There is concern over the long-term mental health of military and ex-military personnel. While mental health is complex and multifactorial, it is increasingly recognised that exposure to repeated brain injury through blasts, combat training and other aspects of military service may be a risk factor.  Do these brain injuries cause long-term organic brain disease? Only through examining the brains of generous donors after death will we get answers to this question.

 

What is the AVBB trying to achieve?

We do not currently know the prevalence of CTE or other brain diseases in Australian ex-military personnel.
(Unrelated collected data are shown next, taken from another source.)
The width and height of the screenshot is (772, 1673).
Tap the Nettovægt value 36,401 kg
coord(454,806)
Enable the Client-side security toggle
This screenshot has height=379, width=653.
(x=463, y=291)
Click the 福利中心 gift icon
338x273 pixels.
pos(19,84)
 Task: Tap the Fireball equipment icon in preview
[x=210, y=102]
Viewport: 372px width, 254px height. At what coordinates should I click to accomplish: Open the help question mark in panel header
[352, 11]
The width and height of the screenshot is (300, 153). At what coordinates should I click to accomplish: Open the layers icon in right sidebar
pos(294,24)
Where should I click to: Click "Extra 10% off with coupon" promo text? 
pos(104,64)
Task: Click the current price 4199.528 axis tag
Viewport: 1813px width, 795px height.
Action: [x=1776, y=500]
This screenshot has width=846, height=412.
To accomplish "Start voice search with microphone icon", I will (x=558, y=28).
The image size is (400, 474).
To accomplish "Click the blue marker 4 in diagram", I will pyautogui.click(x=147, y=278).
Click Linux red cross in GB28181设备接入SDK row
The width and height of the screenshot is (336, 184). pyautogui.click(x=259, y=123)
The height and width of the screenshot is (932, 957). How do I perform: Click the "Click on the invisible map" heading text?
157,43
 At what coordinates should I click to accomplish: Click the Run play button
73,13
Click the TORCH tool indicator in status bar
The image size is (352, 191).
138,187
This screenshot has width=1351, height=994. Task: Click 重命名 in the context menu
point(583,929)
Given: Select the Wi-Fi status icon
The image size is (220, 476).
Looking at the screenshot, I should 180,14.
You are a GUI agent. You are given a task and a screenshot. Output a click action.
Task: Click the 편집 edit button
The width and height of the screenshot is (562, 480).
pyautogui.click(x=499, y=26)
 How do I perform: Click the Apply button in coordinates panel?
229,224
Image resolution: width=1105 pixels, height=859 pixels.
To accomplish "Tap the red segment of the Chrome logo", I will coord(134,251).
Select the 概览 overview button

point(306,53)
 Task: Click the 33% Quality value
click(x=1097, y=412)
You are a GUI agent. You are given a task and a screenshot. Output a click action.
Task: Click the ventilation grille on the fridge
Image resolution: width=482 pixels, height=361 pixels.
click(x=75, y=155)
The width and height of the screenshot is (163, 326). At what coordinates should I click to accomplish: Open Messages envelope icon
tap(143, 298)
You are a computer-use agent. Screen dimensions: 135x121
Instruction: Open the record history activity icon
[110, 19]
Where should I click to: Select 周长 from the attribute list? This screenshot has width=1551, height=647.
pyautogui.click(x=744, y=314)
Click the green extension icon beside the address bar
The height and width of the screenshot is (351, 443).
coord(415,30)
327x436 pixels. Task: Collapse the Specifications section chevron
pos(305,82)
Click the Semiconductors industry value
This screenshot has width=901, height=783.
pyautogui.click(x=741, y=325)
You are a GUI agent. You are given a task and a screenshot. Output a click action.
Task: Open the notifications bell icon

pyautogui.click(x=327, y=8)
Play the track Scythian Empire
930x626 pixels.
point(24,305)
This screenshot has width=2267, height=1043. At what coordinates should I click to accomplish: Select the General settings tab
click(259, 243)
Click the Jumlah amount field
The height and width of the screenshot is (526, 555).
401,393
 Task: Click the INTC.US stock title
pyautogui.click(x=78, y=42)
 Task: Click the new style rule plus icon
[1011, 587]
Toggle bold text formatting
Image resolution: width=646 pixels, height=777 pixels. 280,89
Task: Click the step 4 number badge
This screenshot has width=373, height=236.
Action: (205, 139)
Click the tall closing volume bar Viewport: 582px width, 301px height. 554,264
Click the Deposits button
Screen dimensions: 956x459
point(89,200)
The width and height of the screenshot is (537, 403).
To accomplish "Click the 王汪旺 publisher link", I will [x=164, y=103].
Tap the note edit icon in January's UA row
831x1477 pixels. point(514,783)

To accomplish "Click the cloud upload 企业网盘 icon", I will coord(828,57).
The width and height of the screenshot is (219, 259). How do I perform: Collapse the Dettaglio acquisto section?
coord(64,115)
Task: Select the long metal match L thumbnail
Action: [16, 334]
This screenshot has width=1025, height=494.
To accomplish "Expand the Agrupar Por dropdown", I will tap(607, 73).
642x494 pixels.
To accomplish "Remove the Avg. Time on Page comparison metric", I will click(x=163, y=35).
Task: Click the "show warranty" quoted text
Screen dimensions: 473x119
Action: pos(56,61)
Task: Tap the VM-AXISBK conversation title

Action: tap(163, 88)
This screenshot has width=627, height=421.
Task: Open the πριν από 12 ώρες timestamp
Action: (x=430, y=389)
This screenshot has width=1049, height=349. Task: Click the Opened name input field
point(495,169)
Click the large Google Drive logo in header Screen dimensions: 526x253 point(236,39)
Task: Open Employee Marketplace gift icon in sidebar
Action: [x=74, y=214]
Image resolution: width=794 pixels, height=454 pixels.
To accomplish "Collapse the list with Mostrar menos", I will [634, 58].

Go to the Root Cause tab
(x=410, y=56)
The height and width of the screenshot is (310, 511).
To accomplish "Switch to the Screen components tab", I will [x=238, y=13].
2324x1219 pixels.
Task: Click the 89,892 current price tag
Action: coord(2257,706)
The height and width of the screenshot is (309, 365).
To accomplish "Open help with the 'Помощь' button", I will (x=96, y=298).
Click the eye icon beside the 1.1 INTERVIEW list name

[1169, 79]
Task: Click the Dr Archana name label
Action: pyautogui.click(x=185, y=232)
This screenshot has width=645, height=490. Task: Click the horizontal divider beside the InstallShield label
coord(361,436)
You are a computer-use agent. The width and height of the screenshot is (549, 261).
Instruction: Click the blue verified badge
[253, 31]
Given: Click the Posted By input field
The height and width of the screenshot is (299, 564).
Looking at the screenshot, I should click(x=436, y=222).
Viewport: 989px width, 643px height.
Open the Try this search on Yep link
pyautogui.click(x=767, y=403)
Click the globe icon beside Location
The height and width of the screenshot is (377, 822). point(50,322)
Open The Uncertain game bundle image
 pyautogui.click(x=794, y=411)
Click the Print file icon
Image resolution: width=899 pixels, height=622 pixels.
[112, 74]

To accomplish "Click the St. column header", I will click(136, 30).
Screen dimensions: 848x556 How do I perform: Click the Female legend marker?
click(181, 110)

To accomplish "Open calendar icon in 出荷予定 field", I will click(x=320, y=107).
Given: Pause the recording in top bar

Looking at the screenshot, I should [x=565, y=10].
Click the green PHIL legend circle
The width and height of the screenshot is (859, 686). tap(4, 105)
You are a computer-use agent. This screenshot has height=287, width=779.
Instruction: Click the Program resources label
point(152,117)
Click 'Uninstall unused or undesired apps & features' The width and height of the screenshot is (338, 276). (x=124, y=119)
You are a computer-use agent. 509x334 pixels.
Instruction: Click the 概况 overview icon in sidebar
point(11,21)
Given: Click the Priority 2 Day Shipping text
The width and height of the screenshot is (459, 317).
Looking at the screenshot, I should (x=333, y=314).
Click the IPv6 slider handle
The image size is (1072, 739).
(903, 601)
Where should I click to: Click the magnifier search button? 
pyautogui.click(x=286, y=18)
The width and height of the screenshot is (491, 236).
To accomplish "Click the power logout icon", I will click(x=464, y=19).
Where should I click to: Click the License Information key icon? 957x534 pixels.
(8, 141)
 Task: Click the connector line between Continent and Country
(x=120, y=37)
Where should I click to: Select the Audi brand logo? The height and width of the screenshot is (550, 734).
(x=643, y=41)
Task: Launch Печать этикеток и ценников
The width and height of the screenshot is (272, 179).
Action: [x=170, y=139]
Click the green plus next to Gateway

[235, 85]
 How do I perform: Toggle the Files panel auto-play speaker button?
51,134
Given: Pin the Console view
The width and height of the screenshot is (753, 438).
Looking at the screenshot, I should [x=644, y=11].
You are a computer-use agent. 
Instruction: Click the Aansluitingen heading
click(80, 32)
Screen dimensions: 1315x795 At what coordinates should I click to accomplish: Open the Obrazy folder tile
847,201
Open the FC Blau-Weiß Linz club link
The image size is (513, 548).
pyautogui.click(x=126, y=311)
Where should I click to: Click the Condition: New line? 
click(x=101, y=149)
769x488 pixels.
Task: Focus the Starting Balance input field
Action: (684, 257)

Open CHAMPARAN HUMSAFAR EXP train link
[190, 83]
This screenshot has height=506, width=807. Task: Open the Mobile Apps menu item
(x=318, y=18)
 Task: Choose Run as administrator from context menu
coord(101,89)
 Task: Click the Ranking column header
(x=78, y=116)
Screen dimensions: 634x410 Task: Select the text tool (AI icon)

A definitive diagnosis of many brain diseases, including CTE, can only be made after death with examination of the whole brain.

 

The primary goal of the AVBB is to confirm the existence (and evaluate the prevalence) of CTE and associated pathologies (such as blood vessel and white matter injury) in Australian ex-military personnel and make this information available to the public and to policy makers. The other main goal of the AVBB is to facilitate research into the long-term effects of concussion, blast injuries and other trauma on the brain, with a view to developing new means of diagnosis of brain disease, its prevention, and its treatment.

 

Brain disease diagnosis

Brains that are donated to the AVBB will undergo a comprehensive and expert neuropathological examination and the results will be made available to family or loved ones via a nominated doctor. 

 

Brain disease research

Brain tissue from donors is kept and stored in a way that will facilitate research into brain diseases for many decades to come. Research being pursued by the AVBB involves understanding the full impact of head injury, including blast injury, on the human nervous system. We would like to unravel the impact of genetic factors as well as environmental risk factors in modifying disease risk. We hope our research will lead to tests to diagnose CTE in living people, and ultimately treatment for this and other neurodegenerative conditions.